ArangoDB Use Case

TABLE OF CONTENTS

ArangoDB Use Case

Introduction

As a software development company, we very often work on complex applications that need to handle lots of data. Recently, on one of our projects, we’ve faced a challenge – We had a lot of data on many levels and we had to be able to operate directly on these documents.

Do you want to know how we resolved our problem?

Join us on our journey to find out.

But first, let me introduce our background.

Our technologies

At Brainhub we specialize in building apps with JavaScript and we do so using the following technologies:

On the backend:
NodeJS as the platform
Express or Koa as an HTTP library/framework
Various DBMS which fit a particular need, mostly MongoDB and Redis
RabbitMQ for queuing
Consul for microservices registration
GitLab CI or Circle CI as a continuous integration tool
Google App Engine, Bluemix or own servers for deployment

‍

On the web frontend:
React
Redux
Redux Saga
Scss
On the mobile frontend:
React Native
On the desktop frontend:
Electron

What kind of problem we have

We have a lot of data on many levels, which means, in a document model, many levels of nested documents. Moreover, we have to be able to operate directly on these nested documents (children, grandchildren, great-grandchildren etc.).

We have to create an API not only for our frontend but also for external integrations.
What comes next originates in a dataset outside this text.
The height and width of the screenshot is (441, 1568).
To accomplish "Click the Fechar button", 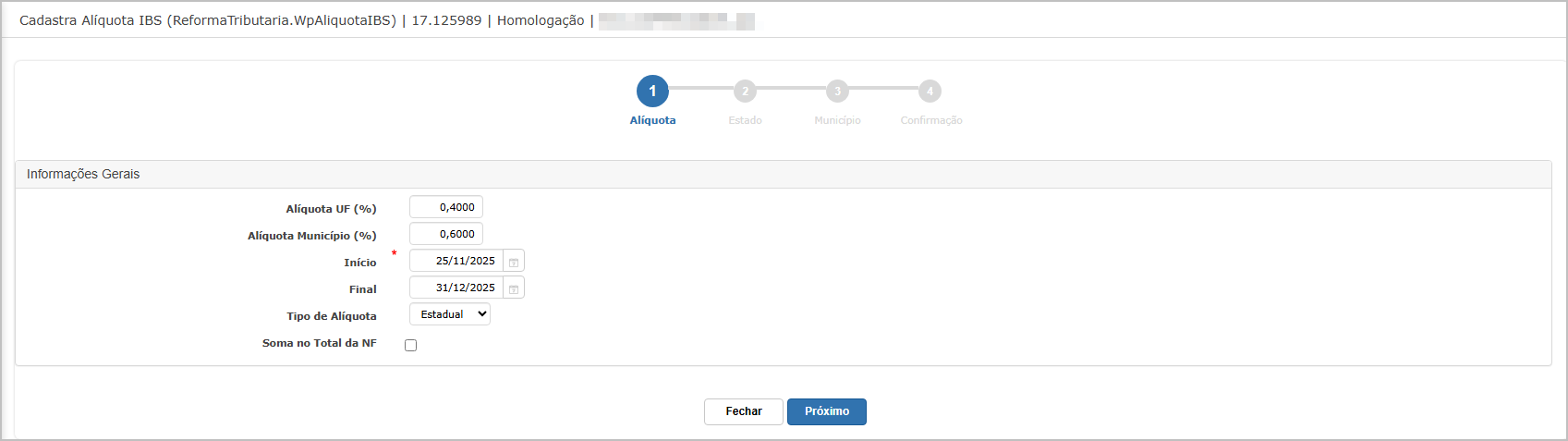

The user should be able to send a JSON schema, which is later used for validation of provided data when creating or updating, and it’s also used to join documents from various collections.

An example of a simple JSON schema:

{
 "$schema": "http://json-schema.org/draft-04/schema#",
 "title": "profiles",
 "description": "Profile Schema",
 "type": "object",
 "properties": {
   "id": {
     "type": "string",
     "description": "ID"
   },
   "address": {
     "type": "string",
     "description": "Address"
   },
   "email": {
     "type": "string",
     "description": "E-mail address"
   },
   "firstname": {
     "type": "string",
     "description": "First name"
   },
   "lastname": {
     "type": "string",
     "description": "Last name"
   },
   "transactions": {
     "type": "array",
     "description": "List of transactions connected to the profile",
     "items": {
       "title": "transactions",
       "type": "object",
       "properties": {
         "id": {
           "type": "string",
           "description": "ID"
         },
         "orderTotal": {
           "type": "string",
           "description": "Total value of the transaction"
         },
         "invoices": {
           "type": "array",
           "description": "List of invoices related to the transaction",
           "items": {
             "title": "invoices",
             "type": "object",
             "properties": {
               "id": {
                 "type": "string",
                 "description": "ID"
               },
               "discountPercent": {
                 "type": "string",
                 "description": "Discount percent"
               },
               "itemNo": {
                 "type": "string",
                 "description": "Item ID"
               }
             }
           }
         }
       }
     }
   }
 }
}

So there are the following solutions:

Document database with foreign keys inside the documents:
Operating on data with many queries
Operating with a single query if a DBMS permits it
Relational database:
Manual serialization/deserialization
ORM
Graph database
Multi-model document-graph database

What type of DBMS we expect

We would like a DBMS which satisfies:

Open source
High performance
Good support for JavaScript/NodeJS
Good community
Supporting ACID (atomicity, consistency, isolability, durability)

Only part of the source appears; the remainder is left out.